By S. Brent Plate
You lie on your back in a cool summer's grass, staring at the clouds. Familiar shapes begin to emerge, depending on your perspective and imagination: a rabbit here, a human figure there, a turtle further on. Or perhaps, you sit in a comfortable seat and wear odd glasses and stare into the luminescent world of Pandora. Familiar stories begin to emerge, depending on your perspective and imagination: a tale of American colonization, a cheap rip-off of Pocahantas or Russian science fiction, an allegory for the Chinese industrialization process.
In his New York Times article, Dave Itzkoff outlined the many ways in which James Cameron's Avatar has been praised and/or condemned, the ways viewers have interpreted the movie as an allegory for this or that, the way it might even serve as a "Rorschach test for your personal interests and anxieties." Indeed, it is a curious phenomenon. Not unlike staring at the clouds. But, how and why does Avatar evoke such a variety of responses?
Beg. Borrow. Steal.
Avatar does the same things traditional mythologies do: it begs, borrows, and steals from a variety of longstanding human stories, puts them through the grinder, and comes up with something new. In modern parlance, art, movies, and myths are "mashups," achieving their goals through the same processes that promoted the iPod to ubiquity: rip. mix. burn. All great artworks, all lasting mythologies, even new technologies, operate in the same way: there is nothing new under the sun. Meanwhile, it is up to the viewers to respond, to make meaning out of a mashup.

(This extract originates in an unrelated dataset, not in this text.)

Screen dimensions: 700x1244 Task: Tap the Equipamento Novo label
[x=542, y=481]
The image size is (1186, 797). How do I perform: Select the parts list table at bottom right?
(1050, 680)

The process of reappropriation does not make any of it lesser art; for it is precisely the mixing and merging of influences that interfaces with a larger tradition, knows where it comes from, where it is, and where it is going. The writers of Genesis borrowed from Babylonian and other Ancient Near-East stories of the creation of the cosmos, reusing it for their own emerging monotheistic society. Over a millennium later, the writer of the Gospel of John proclaimed, "In the beginning was the logos/Word," a phrase appropriated from the ancient Hebrew tradition ("In the beginning God created..."), mixed it with a Greek philosophical understanding of the logos that was crucial for Heraclitus and Plato, and interlaced the older stories with the newly-arisen notion of Jesus of Nazareth as the Christ/Messiah.

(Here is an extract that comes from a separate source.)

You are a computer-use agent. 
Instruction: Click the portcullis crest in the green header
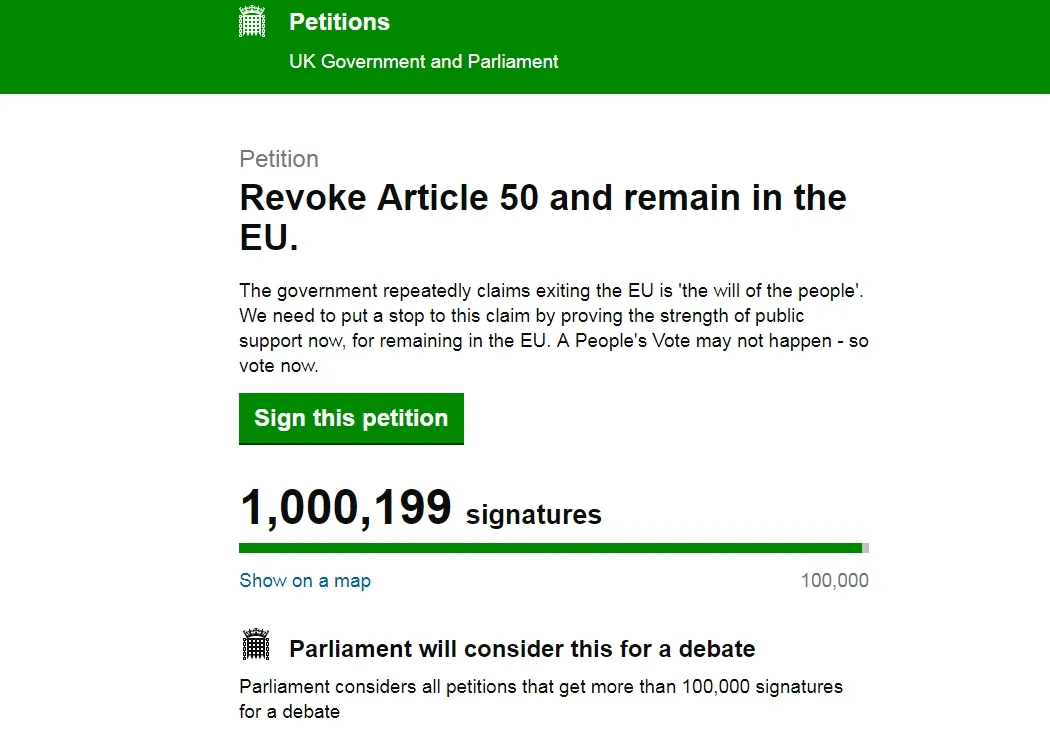click(x=252, y=22)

Before Avatar's mythological borrowing there was The Matrix (a pastiche of Christian, Buddhist, and "Hollywood" mythologies), Star Wars ("The Force" is the "Tao," Obi-Wan Kenobi is a bodhisattva), The Legend of Bagger Vance (a retelling of Krishna and "R. Juna" from the Bhagavad Gita), and nearly every recent Disney and Pixar animated film from The Little Mermaid to Shrek, Cars to Finding Nemo -- hero stories all. The birth of the Disney Corporation itself, and of the cartoon mouse later named Mickey, began with the success of Steamboat Willie (1928), a film borrowed wholeheartedly from the great Buster Keaton film Steamboat Bill from earlier that year. Likewise, Shakespeare's King Lear is a retelling of an older Celtic legend, which is then recreated on film in a Japanese setting in Akira Kurosawa's Ran and in the Chinese setting of Ang Lee's Eat Drink Man Woman. In a further turn, Lee's film is rearranged into the Latino-oriented Tortilla Soup, and the African-American-centered Soul Food.

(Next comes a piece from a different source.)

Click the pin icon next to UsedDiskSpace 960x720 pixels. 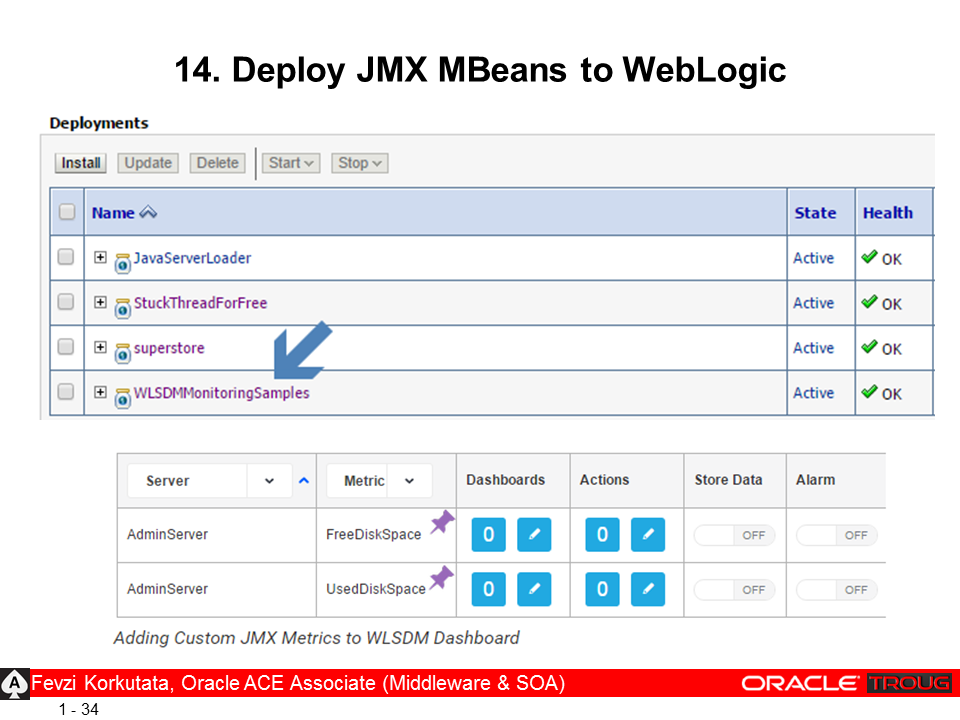441,578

On another scale, the television series "Lost" could easily be renamed "The Lord of the X-Files," as it is a reinvention of William Golding's 1954 novel Lord of the Flies, mixed with "X-Files" intrigue (and frustration), a bit of "Gilligan's Island," and populated by a character list of Who's Who in Philosophy: John Locke, Desmond "David" Hume, Rousseau, and George W. Bush's favorite philosopher, Jesus (as Jack "Shephard"). Or consider the cast of "30 Rock" as a reinvention of "The Mary Tyler Moore Show": Liz Lemon=Mary Richards; Jack Donaghy=Lou Grant; Pete Hornberger=Murray Slaughter; Tracy Jordan + Jenna Maroney=Ted Baxter.
These cultural products are not only regenerative, re-creative, and imaginative, they have the advantage of using tried and tested stories. Moreover, it's not simply the tale, it's the telling, and retelling. The task of the teller of the renewed tales is to demonstrate how relevant these stories continue to be in contemporary settings. For '70s viewers, "The Mary Tyler Moore Show" had deep social implications as women assumed an increasingly vital role in the U.S. workplace of culture and ideas. "30 Rock" picks up the thread forty years later, in a decade continuing to negotiate feminist concerns: Liz Lemon (played by Tina Fey, "30 Rock"'s creator) is smart, funny, in charge -- just as Mary was -- but Liz wants a child, with or without a partner, something that barely crossed the mind of MTM's creators.